Aim of the exercise: Restating the records exactly is the whole task.

Task material:
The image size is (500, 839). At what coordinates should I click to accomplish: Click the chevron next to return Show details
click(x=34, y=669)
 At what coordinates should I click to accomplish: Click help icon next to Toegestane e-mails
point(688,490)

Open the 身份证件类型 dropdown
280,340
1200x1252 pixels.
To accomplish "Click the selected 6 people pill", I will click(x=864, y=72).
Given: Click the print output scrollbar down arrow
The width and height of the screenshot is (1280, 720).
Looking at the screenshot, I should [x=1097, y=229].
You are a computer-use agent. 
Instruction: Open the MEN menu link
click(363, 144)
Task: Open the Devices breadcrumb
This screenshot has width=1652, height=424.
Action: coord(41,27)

Output:
The image size is (500, 839). At what coordinates should I click to accomplish: Click the chevron next to return Show details
click(x=34, y=669)
 At what coordinates should I click to accomplish: Click help icon next to Toegestane e-mails
point(688,490)

Open the 身份证件类型 dropdown
280,340
1200x1252 pixels.
To accomplish "Click the selected 6 people pill", I will click(x=864, y=72).
Given: Click the print output scrollbar down arrow
The width and height of the screenshot is (1280, 720).
Looking at the screenshot, I should [x=1097, y=229].
You are a computer-use agent. 
Instruction: Open the MEN menu link
click(363, 144)
Task: Open the Devices breadcrumb
This screenshot has width=1652, height=424.
Action: coord(41,27)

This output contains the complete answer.